Family Size

Some of Christie's novel have very large families but others have smaller ones. I was wondering what was the average family size for the various times she was writing?

Comments

  • Tommy_A_JonesTommy_A_Jones Gloucestershire, United Kingdom
    Probably larger than today because to put it bluntly people died erlier in those days and some as children so the mothers would want to have a lot so a few survived.
  • AnubisAnubis Ontario, Canada
    Families were much larger in past times. Yes, what Tommy says is true. Also, back in the 1920s - 1940s, birth control was not as readily available as it is now. 
  • At least here in Holland, family size also depended on social status. Working class families would have more children back then (8-10 children was not uncommon) than middle class and upper class families (that maybe had 3 or 4 children).

    To be quite honest, I can not recall any book of Agatha Christie where really large families (having 8 children or more) played a role. Maybe that is due to the fact that most of her books deal with middle class to upper class families.

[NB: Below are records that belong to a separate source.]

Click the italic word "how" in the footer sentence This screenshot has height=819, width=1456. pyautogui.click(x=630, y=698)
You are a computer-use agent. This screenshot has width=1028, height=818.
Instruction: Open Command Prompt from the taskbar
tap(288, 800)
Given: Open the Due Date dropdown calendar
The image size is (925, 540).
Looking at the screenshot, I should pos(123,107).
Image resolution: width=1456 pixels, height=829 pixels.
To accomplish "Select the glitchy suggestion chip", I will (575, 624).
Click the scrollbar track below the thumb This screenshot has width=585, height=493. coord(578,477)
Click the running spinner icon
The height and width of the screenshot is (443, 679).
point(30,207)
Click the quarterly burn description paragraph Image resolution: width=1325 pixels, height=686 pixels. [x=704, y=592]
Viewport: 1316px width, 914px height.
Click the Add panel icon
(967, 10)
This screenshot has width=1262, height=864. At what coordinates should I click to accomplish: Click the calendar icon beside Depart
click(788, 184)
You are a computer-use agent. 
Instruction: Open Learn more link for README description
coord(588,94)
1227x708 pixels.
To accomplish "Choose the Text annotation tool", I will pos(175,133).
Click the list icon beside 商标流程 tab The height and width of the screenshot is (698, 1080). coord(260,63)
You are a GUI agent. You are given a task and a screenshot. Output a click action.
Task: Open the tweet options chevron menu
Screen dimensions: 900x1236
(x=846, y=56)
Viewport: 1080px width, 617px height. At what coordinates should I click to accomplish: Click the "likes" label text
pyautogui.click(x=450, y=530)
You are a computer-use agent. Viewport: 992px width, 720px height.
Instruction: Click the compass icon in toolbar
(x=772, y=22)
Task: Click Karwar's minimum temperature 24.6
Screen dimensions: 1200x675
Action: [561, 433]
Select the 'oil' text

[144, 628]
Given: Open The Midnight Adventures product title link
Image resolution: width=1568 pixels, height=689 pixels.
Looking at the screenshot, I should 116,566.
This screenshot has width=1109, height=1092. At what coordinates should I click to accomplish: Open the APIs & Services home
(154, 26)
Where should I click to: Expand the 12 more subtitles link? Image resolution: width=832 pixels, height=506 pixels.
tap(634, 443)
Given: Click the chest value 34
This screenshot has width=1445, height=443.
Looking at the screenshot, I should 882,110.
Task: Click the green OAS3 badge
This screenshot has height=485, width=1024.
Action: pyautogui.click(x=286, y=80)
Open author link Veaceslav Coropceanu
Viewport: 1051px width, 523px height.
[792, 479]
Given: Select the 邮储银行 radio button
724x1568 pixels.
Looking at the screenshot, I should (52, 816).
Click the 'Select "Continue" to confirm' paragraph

  • Agatha Christie pares down her cast list to characters who will play a central part in the drama. It is odd to have so many single people without children living alongside each other in The Sittaford Mystery, and the children of Mrs Gardner and Sylvia are not mentioned. In Hercule Poirot's Christmas there are not many children being mentioned and it makes for a simpler more compelling plot line. In Carribbean Murder the couples have some kids at boarding school, one of the couples, and boarding school is very useful for getting extraneous detail out of the way and not having to write copy to account for these kids. I guess the same happens in other novels. I'm Of Mice and Men the ranch owner doesn't seem to have a wife, and there is no sister in law for Curley's wife to hang out with; conveniently, no living relations for George and Lennie. It makes for a story with a focus. Possibly too, the impact of cinema was affecting novelists in the early 20th century, and they were wrIting with the screen in mind, you, sort of existentially, see what is being experienced within the confines of the story. In the nineteenth century, you got novelists rambling on, in passing, about relations and forebears who through interesting light on the main themes and characters and made the action seem naturalistic. I'm thinking Dickens and Jane Austen.
  • I think it is true that mortality played a part in multiple births and small families. In Crooked house, for instance, the patriarch had 8 children, but only 2 survived - infant mortality, disease, accidents and war accounted for a lot of deaths. However, 5 or 6 offspring were not out of the ordinary - in Ordeal by Innocence, the victim adopted 5 children.